Supplied records —
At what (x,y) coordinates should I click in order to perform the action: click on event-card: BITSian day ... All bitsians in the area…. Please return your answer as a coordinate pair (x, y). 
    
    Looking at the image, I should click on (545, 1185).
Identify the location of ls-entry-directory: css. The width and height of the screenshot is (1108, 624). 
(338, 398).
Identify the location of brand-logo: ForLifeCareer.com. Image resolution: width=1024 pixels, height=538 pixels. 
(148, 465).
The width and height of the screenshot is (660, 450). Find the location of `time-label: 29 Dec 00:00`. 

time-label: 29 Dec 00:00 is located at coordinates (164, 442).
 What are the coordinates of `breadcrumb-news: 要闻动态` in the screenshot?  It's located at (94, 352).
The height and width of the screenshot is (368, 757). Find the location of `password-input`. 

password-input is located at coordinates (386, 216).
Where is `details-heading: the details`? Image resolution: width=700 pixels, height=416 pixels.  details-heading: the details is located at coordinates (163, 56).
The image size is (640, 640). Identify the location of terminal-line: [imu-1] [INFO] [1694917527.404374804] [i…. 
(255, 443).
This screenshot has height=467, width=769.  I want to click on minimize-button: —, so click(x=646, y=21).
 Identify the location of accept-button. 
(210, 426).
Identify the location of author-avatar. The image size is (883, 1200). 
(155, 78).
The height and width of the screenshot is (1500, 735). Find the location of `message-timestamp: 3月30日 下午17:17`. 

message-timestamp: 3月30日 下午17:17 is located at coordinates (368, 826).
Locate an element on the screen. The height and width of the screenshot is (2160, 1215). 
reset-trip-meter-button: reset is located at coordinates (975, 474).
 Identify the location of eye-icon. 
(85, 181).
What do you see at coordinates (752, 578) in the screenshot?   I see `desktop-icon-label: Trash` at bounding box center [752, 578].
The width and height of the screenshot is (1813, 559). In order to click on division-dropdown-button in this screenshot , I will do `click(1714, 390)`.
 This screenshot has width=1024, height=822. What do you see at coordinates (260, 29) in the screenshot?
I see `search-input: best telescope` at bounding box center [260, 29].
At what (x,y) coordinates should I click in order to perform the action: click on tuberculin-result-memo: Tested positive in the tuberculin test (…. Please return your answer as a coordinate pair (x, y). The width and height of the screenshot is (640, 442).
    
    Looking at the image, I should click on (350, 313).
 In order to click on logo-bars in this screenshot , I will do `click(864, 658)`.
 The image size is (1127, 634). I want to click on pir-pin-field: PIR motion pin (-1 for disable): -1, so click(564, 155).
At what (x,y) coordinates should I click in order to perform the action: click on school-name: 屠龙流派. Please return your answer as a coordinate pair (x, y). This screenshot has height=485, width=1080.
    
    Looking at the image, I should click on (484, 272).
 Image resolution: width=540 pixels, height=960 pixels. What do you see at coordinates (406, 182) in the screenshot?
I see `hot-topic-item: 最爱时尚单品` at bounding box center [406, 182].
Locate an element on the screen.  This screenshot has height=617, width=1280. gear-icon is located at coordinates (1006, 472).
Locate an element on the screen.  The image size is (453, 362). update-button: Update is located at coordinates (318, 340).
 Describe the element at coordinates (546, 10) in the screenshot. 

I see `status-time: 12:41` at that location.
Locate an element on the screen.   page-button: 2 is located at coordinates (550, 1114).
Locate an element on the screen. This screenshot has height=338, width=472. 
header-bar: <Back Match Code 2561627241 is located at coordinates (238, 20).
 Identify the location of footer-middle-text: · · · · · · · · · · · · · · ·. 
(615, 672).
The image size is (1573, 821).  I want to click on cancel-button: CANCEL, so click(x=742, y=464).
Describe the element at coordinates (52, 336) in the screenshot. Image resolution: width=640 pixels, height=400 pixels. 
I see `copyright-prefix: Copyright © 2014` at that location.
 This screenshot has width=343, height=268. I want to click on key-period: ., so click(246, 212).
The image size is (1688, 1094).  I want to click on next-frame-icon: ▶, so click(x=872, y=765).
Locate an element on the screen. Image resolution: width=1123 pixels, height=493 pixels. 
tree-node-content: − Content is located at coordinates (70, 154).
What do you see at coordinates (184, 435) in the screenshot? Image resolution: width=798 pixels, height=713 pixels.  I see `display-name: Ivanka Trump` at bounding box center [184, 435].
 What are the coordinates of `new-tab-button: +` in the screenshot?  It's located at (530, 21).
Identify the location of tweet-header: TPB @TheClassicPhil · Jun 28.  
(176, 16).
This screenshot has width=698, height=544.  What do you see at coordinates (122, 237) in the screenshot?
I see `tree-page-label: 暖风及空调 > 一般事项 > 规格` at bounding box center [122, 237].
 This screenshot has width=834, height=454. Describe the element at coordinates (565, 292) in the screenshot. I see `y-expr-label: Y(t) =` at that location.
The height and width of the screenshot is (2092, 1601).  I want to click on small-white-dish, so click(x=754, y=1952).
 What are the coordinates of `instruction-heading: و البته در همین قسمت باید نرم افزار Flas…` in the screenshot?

Work request — Copy out word for word the lines from the one containing "Identify the location of author-avatar." through the one containing "center [260, 29].", including both of those lines.

Answer below —
Identify the location of author-avatar. The image size is (883, 1200). 
(155, 78).
The height and width of the screenshot is (1500, 735). Find the location of `message-timestamp: 3月30日 下午17:17`. 

message-timestamp: 3月30日 下午17:17 is located at coordinates (368, 826).
Locate an element on the screen. The height and width of the screenshot is (2160, 1215). 
reset-trip-meter-button: reset is located at coordinates (975, 474).
 Identify the location of eye-icon. 
(85, 181).
What do you see at coordinates (752, 578) in the screenshot?   I see `desktop-icon-label: Trash` at bounding box center [752, 578].
The width and height of the screenshot is (1813, 559). In order to click on division-dropdown-button in this screenshot , I will do `click(1714, 390)`.
 This screenshot has width=1024, height=822. What do you see at coordinates (260, 29) in the screenshot?
I see `search-input: best telescope` at bounding box center [260, 29].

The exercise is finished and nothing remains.